An exterior view of a public housing complex.
The poor state of many public housing buildings is one of many housing issues beyond freezing the rent that Mayor-elect Zohran Mamdani will be facing as soon as he takes office in January.Credit...Dakota Santiago for The New York Times

Mihir Zaveri

Nov. 6, 2025Updated 10:15 a.m. ET

Zohran Mamdani swept to victory in the mayor’s race with a canny pledge to freeze the rent for New York City’s roughly two million tenants in rent-stabilized apartments.

When Mr. Mamdani takes office in January, a vote to freeze the rent will still be several months away. But the city’s housing crisis is a much broader, messier problem, and a host of other housing-related issues are sure to command his attention right away.
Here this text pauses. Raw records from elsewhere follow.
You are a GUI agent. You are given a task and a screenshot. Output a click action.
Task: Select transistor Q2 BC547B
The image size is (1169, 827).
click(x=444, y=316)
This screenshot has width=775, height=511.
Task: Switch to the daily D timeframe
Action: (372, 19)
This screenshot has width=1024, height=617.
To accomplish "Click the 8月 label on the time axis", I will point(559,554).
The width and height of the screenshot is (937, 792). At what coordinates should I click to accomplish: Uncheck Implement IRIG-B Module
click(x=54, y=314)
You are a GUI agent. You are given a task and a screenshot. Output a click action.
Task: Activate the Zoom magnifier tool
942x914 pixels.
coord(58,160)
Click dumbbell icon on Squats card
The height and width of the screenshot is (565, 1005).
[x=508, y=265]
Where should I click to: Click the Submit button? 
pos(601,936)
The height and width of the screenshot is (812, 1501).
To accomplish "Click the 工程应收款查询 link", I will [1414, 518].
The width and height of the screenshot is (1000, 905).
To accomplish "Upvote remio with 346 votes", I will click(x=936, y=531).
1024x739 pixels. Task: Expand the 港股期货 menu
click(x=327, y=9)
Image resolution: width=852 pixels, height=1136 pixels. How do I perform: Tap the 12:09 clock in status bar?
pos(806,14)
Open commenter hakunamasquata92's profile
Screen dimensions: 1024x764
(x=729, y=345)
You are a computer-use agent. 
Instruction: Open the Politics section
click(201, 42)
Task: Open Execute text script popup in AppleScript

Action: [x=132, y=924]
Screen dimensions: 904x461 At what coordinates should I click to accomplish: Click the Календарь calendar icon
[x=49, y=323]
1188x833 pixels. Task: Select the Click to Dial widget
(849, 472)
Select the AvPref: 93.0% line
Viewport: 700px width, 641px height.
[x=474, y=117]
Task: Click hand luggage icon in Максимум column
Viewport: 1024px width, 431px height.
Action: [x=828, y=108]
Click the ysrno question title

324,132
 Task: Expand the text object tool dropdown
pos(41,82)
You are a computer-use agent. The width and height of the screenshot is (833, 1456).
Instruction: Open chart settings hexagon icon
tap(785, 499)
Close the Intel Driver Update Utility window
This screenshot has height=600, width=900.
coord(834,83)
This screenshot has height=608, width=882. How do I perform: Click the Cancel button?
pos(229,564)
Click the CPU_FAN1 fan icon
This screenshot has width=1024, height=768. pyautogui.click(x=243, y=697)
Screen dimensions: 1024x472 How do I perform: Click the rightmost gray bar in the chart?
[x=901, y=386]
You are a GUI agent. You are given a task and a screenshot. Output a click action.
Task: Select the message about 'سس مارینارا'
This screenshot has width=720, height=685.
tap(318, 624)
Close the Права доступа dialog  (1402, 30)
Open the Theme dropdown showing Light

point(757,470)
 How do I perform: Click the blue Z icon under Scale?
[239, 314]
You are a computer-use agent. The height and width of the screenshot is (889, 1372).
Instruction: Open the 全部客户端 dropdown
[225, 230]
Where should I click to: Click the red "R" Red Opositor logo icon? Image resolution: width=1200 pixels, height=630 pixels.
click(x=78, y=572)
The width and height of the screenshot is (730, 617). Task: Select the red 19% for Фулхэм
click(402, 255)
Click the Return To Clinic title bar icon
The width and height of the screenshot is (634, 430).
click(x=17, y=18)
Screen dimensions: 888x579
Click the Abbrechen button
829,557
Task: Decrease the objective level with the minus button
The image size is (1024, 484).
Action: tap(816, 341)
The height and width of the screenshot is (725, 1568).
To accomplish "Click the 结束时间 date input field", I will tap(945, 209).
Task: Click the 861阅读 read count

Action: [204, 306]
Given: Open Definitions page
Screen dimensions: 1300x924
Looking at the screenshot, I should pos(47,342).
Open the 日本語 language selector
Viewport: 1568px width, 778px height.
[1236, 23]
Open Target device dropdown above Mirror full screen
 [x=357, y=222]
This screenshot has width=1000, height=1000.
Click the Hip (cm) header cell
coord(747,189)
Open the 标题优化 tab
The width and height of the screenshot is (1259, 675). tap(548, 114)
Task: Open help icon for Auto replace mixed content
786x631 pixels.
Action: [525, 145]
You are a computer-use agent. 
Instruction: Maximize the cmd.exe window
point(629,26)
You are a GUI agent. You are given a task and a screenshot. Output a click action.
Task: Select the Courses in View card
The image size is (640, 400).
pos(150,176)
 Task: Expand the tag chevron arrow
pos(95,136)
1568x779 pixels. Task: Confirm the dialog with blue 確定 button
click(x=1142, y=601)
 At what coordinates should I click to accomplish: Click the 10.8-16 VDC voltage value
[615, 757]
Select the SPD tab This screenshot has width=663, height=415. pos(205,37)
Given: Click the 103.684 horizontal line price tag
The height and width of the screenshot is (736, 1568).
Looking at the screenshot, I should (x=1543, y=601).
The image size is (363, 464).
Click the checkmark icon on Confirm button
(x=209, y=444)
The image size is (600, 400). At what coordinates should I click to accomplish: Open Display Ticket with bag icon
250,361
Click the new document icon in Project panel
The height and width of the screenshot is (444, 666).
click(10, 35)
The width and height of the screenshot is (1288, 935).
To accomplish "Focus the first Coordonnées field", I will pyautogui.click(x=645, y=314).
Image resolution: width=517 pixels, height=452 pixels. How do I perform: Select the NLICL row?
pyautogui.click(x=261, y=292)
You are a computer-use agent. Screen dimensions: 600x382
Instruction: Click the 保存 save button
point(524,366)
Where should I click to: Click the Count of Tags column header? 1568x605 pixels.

Here’s a look at a few of them.

New York City’s public housing system — almost 180,000 apartments spread across 335 developments — is a crucial source of apartments that are affordable to the poorest residents.

But residents in the aging buildings have been dealing with persistent leaks, heat outages and pest problems for years. Sometimes parts of the buildings collapse. Needed repairs and renovations total some $78 billion, according to the latest estimate from the New York City Housing Authority, which runs the system.

Mayor Eric Adams accelerated a plan to transfer many of the developments over to private management to unlock a new pool of federal funding to finance repairs. But many progressive politicians believe the public sector should maintain control.

Mr. Mamdani, in his victory speech on Tuesday, pledged to “work tirelessly to make lights shine again in the hallways of NYCHA developments where they have long flickered.”

Few controversies have stayed in the public consciousness as long as the saga of the Elizabeth Street Garden.

For more than a decade, the city had tried to build affordable housing on the site of the garden in the NoLIta neighborhood in Lower Manhattan. But the plan angered neighbors, community activists and several celebrities, who waged a ferocious battle and filed several lawsuits to stop the development.

Despite losing in court, they successfully pushed the Adams administration to give up.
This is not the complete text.